Ontvankelijkheid
4.1. Tussen partijen is in hoger beroep niet in geschil, dat de Inspecteur de navorderingsaanslag naar het juiste adres heeft verzonden, dat belanghebbende deze niet heeft ontvangen en dat belanghebbende zo spoedig mogelijk nadat hem bekend was geworden dat hem een navorderingsaanslag was opgelegd, hiertegen bezwaar heeft gemaakt. Dan is het Hof met de Rechtbank van oordeel, dat belanghebbende met het na afloop van de wettelijke bezwaartermijn ingediende bezwaarschrift niet in verzuim is geweest. De Inspecteur heeft het bezwaarschrift van belanghebbende dan ook ten onrechte niet-ontvankelijk verklaard.
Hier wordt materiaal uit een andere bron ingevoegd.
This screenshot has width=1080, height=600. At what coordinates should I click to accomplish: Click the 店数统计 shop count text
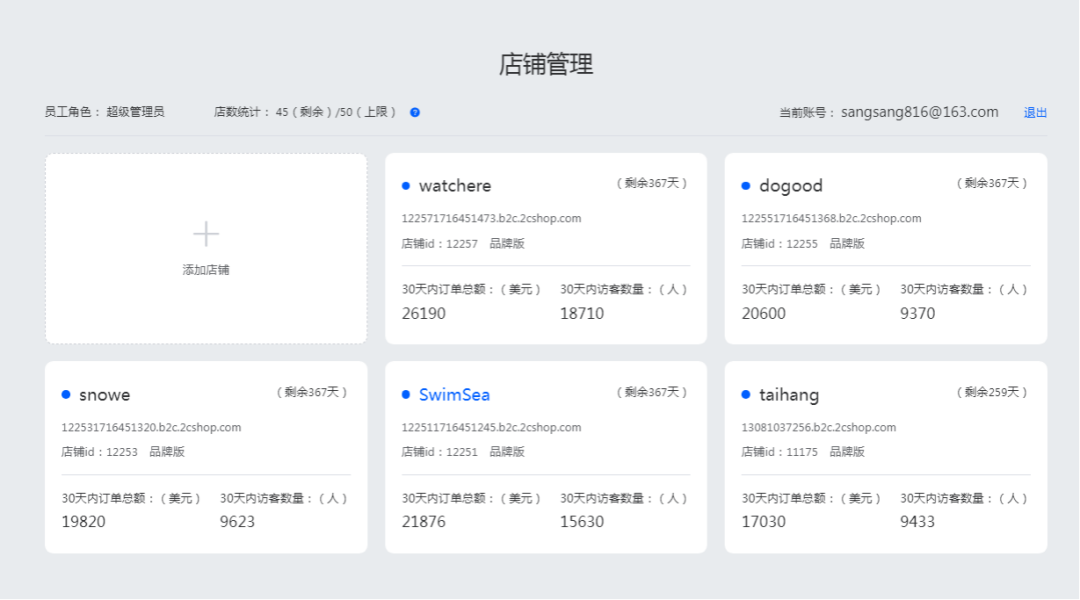[x=239, y=111]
4.2. De Rechtbank heeft de Inspecteur niet opgedragen opnieuw op het bezwaar te beslissen, omdat zij uit de brieven van belanghebbende heeft begrepen dat hij nadrukkelijk de Rechtbank heeft verzocht de zaak verder af te doen. Belanghebbende heeft tegen deze beslissing in hoger beroep geen grieven aangedragen. Ter zitting van het Hof heeft belanghebbende bevestigd, dat hij een inhoudelijke beoordeling van het geschil door het Hof wenst. Het Hof zal de zaak daarom niet terugwijzen naar de Inspecteur.
Bewijslast
4.3. Belanghebbende is administratieplichtig in de zin van artikel 52, tweede lid, onderdeel b, van de AWR, nu hij als natuurlijk persoon een bedrijf uitoefent. Ingevolge het eerste lid van voornoemd artikel is een administratieplichtige gehouden van zijn vermogenstoestand en van alles betreffende zijn bedrijf naar de eisen van dat bedrijf op zodanige wijze een administratie te voeren en de daartoe behorende boeken, bescheiden en andere gegevensdragers op zodanige wijze te bewaren, dat te allen tijde zijn rechten en verplichtingen alsmede de voor de heffing van belasting overigens van belang zijnde gegevens hieruit blijken. Ingevolge het vierde lid zijn administratieplichtigen verplicht de gegevensdragers gedurende zeven jaren te bewaren.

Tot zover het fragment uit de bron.